Once the commands listed above have completed you must go into /home/mailman/bin and execute the check_perms file. If you receive errors you can fix them by running check_perms -f

Once you have ran check_perms without receiving any errors you can then move on to the Apache configuration portion of the install. You must now configure Apache to allow execution of CGI scripts in /home/mailman/cgi/ to do this, you will have to add the following lines to your httpd.conf file and then restart your Apache server

ScriptAlias /mailman/ /home/mailman/cgi-bin/
<Directory /home/mailman/cgi-bin/>
    AllowOverride None
    Options ExecCGI
    Order allow,deny
    Allow from all
</Directory>
Alias /pipermail/ /home/mailman/archives/public/

You'll want to place the GNU icons into your web tree, normally /icons/ or /images/ with default Apache installations. You can specify this directory in the /home/mailman/Mailman/mm_cfg.py file:

IMAGE_LOGOS = '/images/'

MailMan uses crontab entries in order to perform certain tasks. You'll have to add the crontab entries for the mailman user by running the following commands:

su - mailman

cd /home/mailman/cron

crontab crontab.in

The next step in the install is to create the mail aliases MailMan will use. You will have to create aliases for mailman and mailman-owner. I use Sendmail for my mail server so I would add the following to /etc/aliases (/etc/mail/aliases on some systems) and then run the newalisaes command.

mailman:        joey
mailman-owner:  joey

Consult your mail server documentation on how to add aliases if you are using something other than sendmail.
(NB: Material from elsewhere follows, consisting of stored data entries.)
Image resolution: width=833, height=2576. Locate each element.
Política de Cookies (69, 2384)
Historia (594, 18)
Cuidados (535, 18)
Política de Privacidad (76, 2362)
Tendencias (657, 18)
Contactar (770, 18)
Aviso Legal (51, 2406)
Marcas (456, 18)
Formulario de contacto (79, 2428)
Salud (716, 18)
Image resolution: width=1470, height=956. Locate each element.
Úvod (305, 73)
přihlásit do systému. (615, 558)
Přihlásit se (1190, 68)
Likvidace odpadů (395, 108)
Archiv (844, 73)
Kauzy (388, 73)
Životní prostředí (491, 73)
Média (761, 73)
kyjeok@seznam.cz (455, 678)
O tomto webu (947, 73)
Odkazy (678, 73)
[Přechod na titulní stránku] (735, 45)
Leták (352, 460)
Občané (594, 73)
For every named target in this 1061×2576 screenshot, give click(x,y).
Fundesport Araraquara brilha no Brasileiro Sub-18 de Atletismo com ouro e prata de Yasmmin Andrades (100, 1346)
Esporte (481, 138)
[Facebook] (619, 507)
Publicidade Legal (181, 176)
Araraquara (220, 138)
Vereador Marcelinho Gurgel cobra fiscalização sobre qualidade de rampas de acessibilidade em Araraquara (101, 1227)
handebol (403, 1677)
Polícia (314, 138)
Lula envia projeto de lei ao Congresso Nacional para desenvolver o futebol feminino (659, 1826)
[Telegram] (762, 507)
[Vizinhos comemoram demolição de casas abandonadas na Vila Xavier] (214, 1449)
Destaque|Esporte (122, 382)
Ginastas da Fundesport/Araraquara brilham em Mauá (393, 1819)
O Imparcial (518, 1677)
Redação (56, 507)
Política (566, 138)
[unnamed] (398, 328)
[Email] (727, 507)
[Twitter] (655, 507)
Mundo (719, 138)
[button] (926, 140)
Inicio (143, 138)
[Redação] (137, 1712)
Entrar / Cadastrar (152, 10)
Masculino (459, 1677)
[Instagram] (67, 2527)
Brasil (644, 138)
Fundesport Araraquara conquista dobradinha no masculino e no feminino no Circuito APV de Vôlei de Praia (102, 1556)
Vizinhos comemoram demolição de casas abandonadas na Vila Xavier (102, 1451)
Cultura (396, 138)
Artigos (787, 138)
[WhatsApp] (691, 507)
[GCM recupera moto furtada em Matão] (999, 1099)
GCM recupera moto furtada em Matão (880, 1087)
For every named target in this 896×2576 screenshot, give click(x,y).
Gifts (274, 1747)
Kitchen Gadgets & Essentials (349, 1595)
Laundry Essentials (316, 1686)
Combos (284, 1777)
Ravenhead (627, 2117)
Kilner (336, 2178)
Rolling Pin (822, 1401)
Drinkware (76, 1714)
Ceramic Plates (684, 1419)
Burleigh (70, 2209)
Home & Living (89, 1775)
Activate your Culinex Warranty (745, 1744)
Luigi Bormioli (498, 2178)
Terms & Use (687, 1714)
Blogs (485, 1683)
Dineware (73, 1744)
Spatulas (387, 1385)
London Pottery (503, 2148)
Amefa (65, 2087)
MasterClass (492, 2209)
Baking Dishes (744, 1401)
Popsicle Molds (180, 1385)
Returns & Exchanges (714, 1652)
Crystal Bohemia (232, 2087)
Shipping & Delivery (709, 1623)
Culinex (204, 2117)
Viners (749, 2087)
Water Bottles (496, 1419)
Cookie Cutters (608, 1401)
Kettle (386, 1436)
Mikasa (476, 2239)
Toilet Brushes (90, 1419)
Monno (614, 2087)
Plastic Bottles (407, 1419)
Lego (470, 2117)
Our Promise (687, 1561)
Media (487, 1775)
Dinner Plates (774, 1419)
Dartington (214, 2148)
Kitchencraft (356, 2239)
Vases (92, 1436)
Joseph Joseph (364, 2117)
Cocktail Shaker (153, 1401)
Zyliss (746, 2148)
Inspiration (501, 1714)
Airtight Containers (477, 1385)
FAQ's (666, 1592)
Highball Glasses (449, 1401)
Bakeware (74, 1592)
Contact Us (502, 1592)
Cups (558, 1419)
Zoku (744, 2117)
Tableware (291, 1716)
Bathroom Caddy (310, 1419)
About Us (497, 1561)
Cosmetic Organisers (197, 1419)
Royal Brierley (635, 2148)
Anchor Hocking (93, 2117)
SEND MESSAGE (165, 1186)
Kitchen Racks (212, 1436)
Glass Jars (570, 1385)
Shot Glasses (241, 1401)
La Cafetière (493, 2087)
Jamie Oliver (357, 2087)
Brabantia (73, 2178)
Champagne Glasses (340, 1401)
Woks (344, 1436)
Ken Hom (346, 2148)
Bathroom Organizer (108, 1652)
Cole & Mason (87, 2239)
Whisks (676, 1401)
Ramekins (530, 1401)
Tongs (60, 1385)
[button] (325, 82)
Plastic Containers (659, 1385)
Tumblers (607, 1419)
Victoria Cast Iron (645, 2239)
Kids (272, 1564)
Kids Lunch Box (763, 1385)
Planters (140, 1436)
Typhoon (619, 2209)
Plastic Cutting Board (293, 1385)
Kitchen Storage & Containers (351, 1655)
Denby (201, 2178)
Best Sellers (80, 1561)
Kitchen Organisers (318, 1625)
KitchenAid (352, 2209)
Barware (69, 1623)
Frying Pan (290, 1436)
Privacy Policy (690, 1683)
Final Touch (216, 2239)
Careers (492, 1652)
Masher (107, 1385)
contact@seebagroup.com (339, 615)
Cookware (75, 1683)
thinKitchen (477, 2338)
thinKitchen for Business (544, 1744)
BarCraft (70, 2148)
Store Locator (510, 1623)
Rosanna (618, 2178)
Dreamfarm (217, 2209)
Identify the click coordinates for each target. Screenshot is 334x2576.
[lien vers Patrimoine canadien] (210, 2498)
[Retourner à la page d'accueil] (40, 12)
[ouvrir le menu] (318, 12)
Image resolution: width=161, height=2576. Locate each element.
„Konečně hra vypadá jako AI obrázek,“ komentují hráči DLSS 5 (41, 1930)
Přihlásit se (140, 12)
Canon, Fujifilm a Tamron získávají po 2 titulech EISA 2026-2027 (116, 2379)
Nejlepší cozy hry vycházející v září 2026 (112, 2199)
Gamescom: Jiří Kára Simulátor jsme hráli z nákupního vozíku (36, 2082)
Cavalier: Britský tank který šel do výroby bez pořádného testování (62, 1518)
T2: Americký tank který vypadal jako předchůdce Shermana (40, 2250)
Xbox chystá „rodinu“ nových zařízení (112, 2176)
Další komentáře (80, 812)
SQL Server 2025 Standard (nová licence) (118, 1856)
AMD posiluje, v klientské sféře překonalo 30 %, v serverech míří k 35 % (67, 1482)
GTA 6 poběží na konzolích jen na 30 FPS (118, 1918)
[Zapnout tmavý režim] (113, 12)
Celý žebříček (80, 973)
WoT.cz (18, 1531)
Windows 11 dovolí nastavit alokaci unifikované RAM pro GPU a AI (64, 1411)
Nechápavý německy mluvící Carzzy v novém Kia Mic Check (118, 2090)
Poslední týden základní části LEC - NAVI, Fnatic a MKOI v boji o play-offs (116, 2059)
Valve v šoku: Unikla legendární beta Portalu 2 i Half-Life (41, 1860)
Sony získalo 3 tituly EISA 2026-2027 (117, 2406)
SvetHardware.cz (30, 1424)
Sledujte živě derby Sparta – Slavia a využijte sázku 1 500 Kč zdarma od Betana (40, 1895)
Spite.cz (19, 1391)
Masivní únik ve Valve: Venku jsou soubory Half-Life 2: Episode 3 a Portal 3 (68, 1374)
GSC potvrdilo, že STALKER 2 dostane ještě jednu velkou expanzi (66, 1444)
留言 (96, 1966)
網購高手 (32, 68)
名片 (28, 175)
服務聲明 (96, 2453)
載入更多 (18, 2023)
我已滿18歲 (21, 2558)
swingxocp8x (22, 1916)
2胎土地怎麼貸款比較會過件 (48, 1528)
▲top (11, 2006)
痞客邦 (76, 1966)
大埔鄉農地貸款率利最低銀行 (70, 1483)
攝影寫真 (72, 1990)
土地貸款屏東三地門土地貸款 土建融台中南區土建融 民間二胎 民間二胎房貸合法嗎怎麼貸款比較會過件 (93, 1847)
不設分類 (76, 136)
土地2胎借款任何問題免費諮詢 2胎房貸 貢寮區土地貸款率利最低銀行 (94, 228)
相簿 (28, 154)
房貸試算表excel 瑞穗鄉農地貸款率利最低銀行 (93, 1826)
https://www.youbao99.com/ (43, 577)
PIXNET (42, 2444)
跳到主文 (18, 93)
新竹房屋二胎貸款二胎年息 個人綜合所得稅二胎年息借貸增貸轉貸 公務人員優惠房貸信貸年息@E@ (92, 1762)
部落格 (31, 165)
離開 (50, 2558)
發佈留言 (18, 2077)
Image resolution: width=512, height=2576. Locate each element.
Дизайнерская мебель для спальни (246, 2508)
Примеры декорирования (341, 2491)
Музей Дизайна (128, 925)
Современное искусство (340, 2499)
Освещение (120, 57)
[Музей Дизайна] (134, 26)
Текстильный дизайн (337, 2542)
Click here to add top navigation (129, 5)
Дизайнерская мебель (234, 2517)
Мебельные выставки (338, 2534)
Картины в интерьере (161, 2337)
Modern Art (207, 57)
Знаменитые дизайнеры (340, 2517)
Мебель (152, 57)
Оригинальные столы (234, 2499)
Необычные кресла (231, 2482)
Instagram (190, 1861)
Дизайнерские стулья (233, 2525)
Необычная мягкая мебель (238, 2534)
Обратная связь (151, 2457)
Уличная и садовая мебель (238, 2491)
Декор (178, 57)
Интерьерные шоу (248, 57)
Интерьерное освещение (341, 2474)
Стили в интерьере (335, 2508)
Now you will have to set your default adminstrator password for the MailMan web interface. Please do not pick a simple password. You can set it by running the following:

/home/mailman/bin/mmsitepass thisisabadpassword

You can now create your mailing list by running the following command:

/home/mailman/bin/newlist

You will be prompted for the name of the list and to provide an email address for the admin. It will then spit out a 4 lines which you will have to add to your /etc/aliases (/etc/mail/aliases on some systems) file, they will look something like the following:

listname:                    "|/home/mailman/mail/wrapper post listname"
listname-admin:              "|/home/mailman/mail/wrapper mailowner listname"
listname-request:            "|/home/mailman/mail/wrapper mailcmd listname"
listname-owner:              listname-admin

Once that is added, once again you must run the newaliases command.You will then receive an email at the address you provided with instructions on how to log onto your list and how to subscribe.

If you are having problems, please see section 7 of the INSTALL file as it has a detailed problem/solution listing.